The Project Gutenberg eBook, The Frontiersmen, by Charles Egbert Craddock
This eBook is for the use of anyone anywhere at no cost and with
almost no restrictions whatsoever. You may copy it, give it away or
re-use it under the terms of the Project Gutenberg License included
with this eBook or online at www.gutenberg.net
Title: The Frontiersmen
Author: Charles Egbert Craddock
Release Date: October 12, 2004 [eBook #13724]
Language: English
Character set encoding: ISO-646-US (US-ASCII)

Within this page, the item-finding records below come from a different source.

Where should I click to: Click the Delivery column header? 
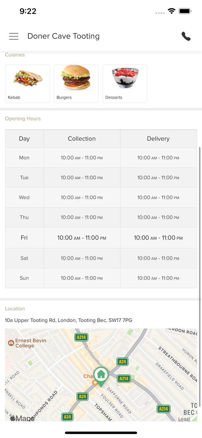158,139
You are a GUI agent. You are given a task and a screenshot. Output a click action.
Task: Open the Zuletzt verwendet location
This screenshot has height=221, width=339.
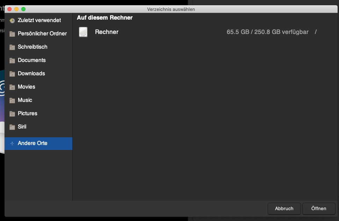(38, 20)
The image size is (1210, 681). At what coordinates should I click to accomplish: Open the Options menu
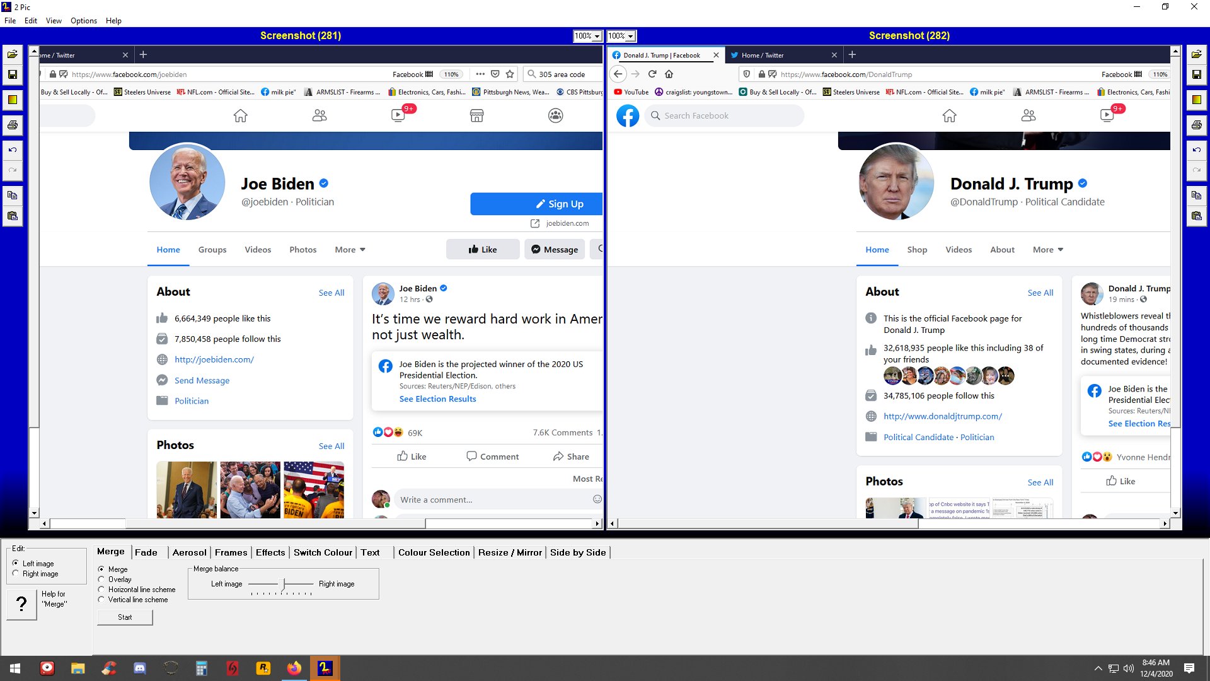(83, 21)
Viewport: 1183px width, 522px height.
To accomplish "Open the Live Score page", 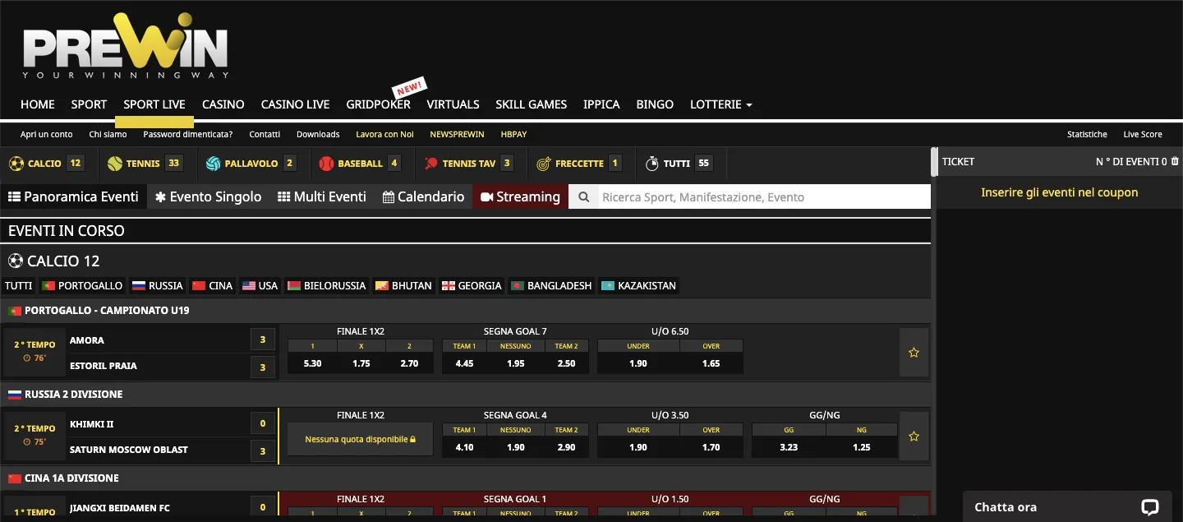I will [1142, 134].
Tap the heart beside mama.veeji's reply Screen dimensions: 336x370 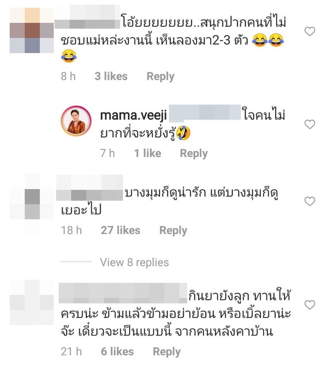coord(310,124)
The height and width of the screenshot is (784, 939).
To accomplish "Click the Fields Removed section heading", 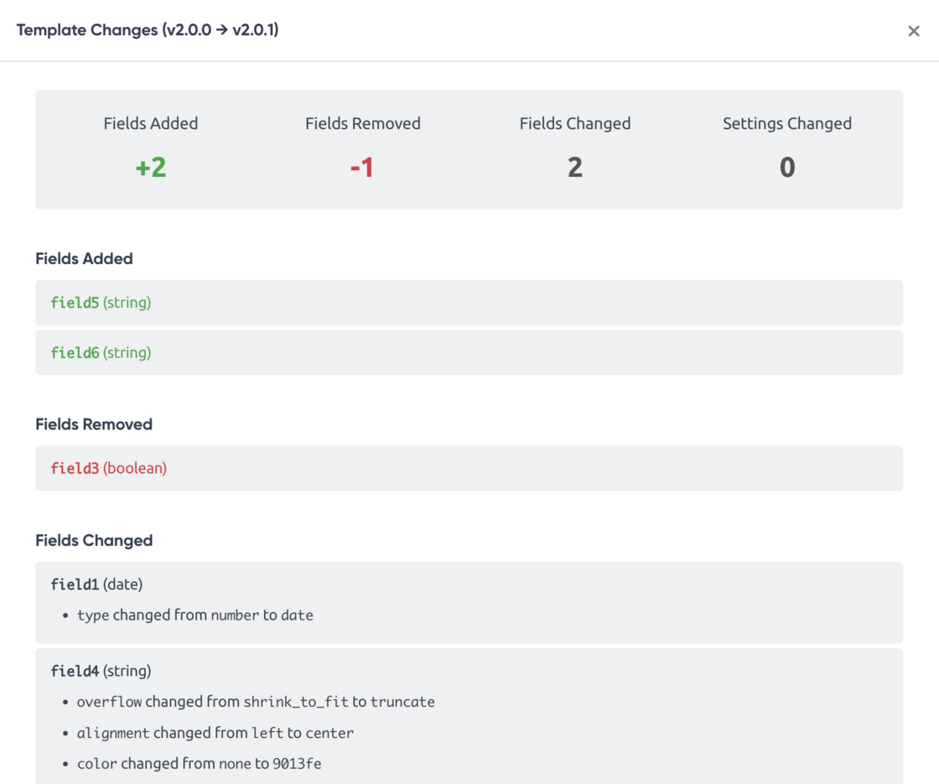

***START OF THE PROJECT GUTENBERG EBOOK THE FRONTIERSMEN***
E-text prepared by the Project Gutenberg Online Distributed Proofreading
Team from images provided by the Million Book Project
THE FRONTIERSMEN
by
CHARLES EGBERT CRADDOCK
Author of _A Spectre of Power_, _The Prophet of the Great Smoky
Mountains_, _In the Tennessee Mountains_, etc.
1904
CONTENTS
THE LINGUISTER
A VICTOR AT CHUNGKE
THE CAPTIVE OF THE ADA-WEHI
THE FATE OF THE CHEERA-TAGHE
THE BEWITCHED BALL-STICKS
THE VISIT OF THE TURBULENT GRANDFATHER
NOTES
THE LINGUISTER
The mental image of the world is of individual and varying compass. It
may be likened to one of those curious Chinese balls of quaintly carved
ivory, containing other balls, one within another, the proportions ever
dwindling with each successive inclosure, yet each a more minute
duplicate of the external sphere. This might seem the least world of
all,--the restricted limits of the quadrangle of this primitive
stockade,--but Peninnah Penelope Anne Mivane had known no other than
such as this. It was large enough for her, for a fairy-like face, very
fair, with golden brown hair, that seemed to have entangled the
sunshine, and lustrous brown eyes, looked out of an embrasure (locally
called "port-hole") of the blockhouse, more formidable than the swivel
gun once mounted there, commanding the entrance to the stockade gate.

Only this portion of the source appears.